07/02/2013  -  Tematiche: Lavoro

Saranno inevitabili i disagi per gli utenti causati dal mancato rinnovo del rapporto di lavoro dei lavoratori precari del Centri Servizi per il Lavoro, personale specializzato che garantiva lo svolgimento di servizi che la Provincia gestisce dall'ottobre del 2005 a seguito del trasferimento delle relative competenze dal Ministero del Lavoro.

La drastica riduzione del personale che si occupa dei servizi per il lavoro, che di fatto ha dimezzato il numero degli operatori, non consentirà di garantire i tempi d’esecuzione delle attività indicati nella Carta dei Servizi.

La Provincia si scusa sin da ora per i probabili disagi e si impegna a fare tutto il possibile per la riattivazione dei servizi nel più breve tempo possibile.

La situazione dei Centri Servizi per il Lavoro

L'integrazione delle dotazioni organiche con le richieste figure professionali specializzate, il cui costo è stato finanziato con i fondi del POR Sardegna 2000/2006, è stato necessario per garantire nuovi servizi adeguati ad un moderno mercato del lavoro ed in linea con le prescrizioni della Unione Europea. Quei fondi hanno consentito di attivare 40 nuovi rapporti di lavoro.

A distanza di oltre sette anni, grazie al lavoro di collaboratori e dipendenti, i nuovi servizi sono diventati una realtà, mentre il nuovo personale è rimasto precario. Il loro mantenimento in servizio è risultato, infatti, legato a erogazioni di fondi regionali disposte avvenute con singoli finanziamenti ormai dal giugno del 2009.

La Regione Sardegna si è ripetutamente impegnata con diversi atti, da ultimo con un accordo tra Province Organizzazioni Sindacali siglato il 6 giugno 2012, all’approvazione del Master Plan Regionale del Lavoro, in cui si sarebbero dovuti definire i livelli delle prestazioni da garantire ai cittadini e le strutture dei servizi, al fine di trasformare definitivamente i nuovi servizi da sperimentali a stabili.
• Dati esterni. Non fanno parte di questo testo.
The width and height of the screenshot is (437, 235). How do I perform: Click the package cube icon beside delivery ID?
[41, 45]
L’intero percorso si sarebbe dovuto concludere entro il 31 dicembre 2012 con l’attribuzione delle risorse stabili alle Province, che avrebbero dovuto procedere all’assunzione a tempo indeterminato delle figure necessarie per garantire tutti i servizi. Di fatto le cose sono andate in maniera ben diversa e a tutt’oggi mancano ancora i presupposti che consentano una definitiva stabilizzazione dei servizi come promesso dalla RAS, che continua ad andare avanti con finanziamenti di breve periodo, chiedendo l’attuazione di proroghe.
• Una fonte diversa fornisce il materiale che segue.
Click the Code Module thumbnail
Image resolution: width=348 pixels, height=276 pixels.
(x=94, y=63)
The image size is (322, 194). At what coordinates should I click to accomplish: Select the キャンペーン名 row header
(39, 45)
Nel frattempo le normative nazionali e comunitarie in materia di rinnovi di contratti di lavoro precario sono diventate sempre più stringenti, limitando i casi e la durata che ne consentono la stipula. I finanziamenti regionali per il mantenimento dei servizi per il lavoro sono , inoltre, messi in forse anche dai recenti pronunciamenti d’incostituzionalità relativamente alla legge regionale 16/2011 art. 6 comma 8 e dall’impugnativa del governo, sempre per incostituzionalità, della norma regionale 17/2012 che ha sostituito la precedente norma annullata.
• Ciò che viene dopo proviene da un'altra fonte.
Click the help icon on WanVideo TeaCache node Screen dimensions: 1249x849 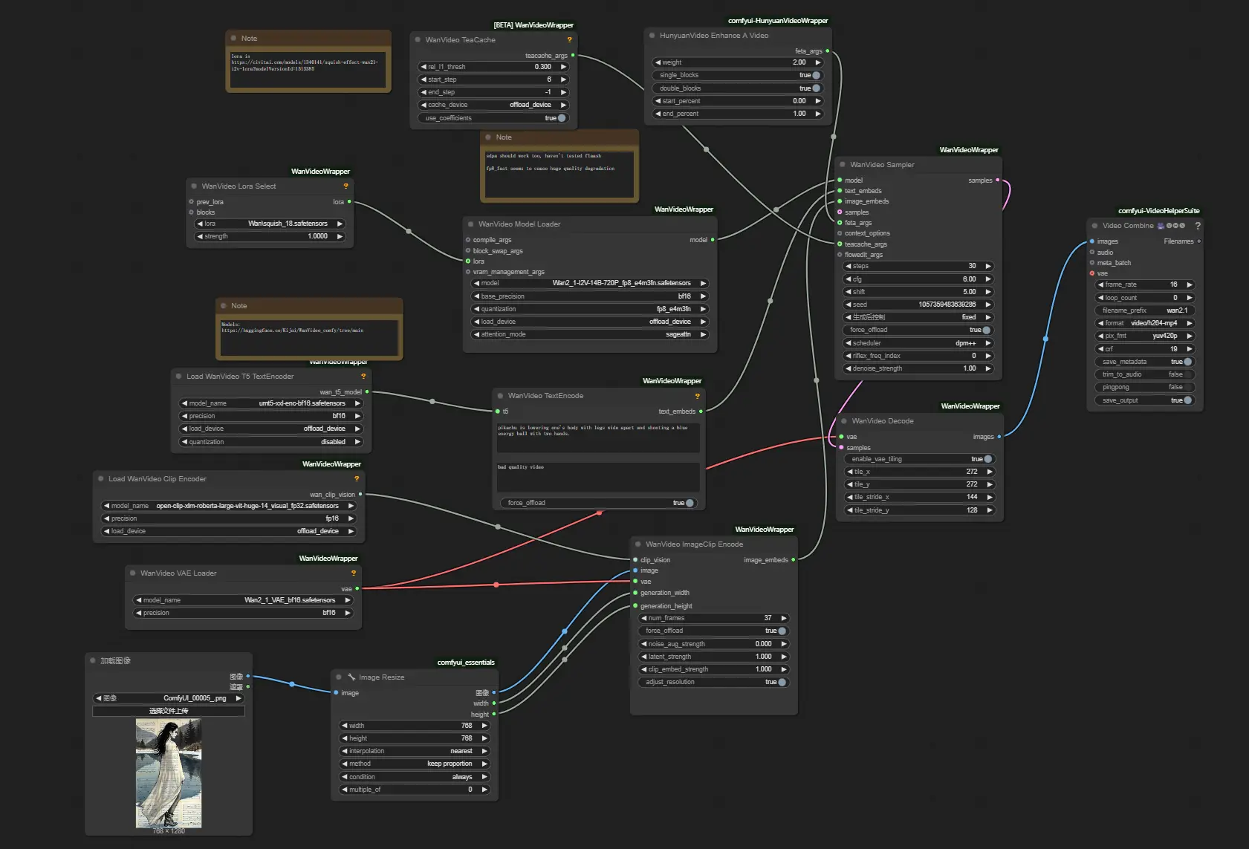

Per questo motivo la Provincia di Oristano si è trovata nell’impossibilità di rinnovare il contratto dei lavoratori precari dei Centri Servizi per il Lavoro scaduti il 31 dicembre 2012 con pesanti conseguenze che costringono alla sospensione di diversi servizi:

  • Servizio di consulenza per l’autoimpiego.
  • Servizio di orientamento specialistico.
  • Servizi di newsletter per i lavoratori
  • Servizio di newsletter per le imprese.
  • Servizio di messaggistica istantanea d’informazione per le offerte di lavoro riservato agli iscritti agli elenchi legge 68/99.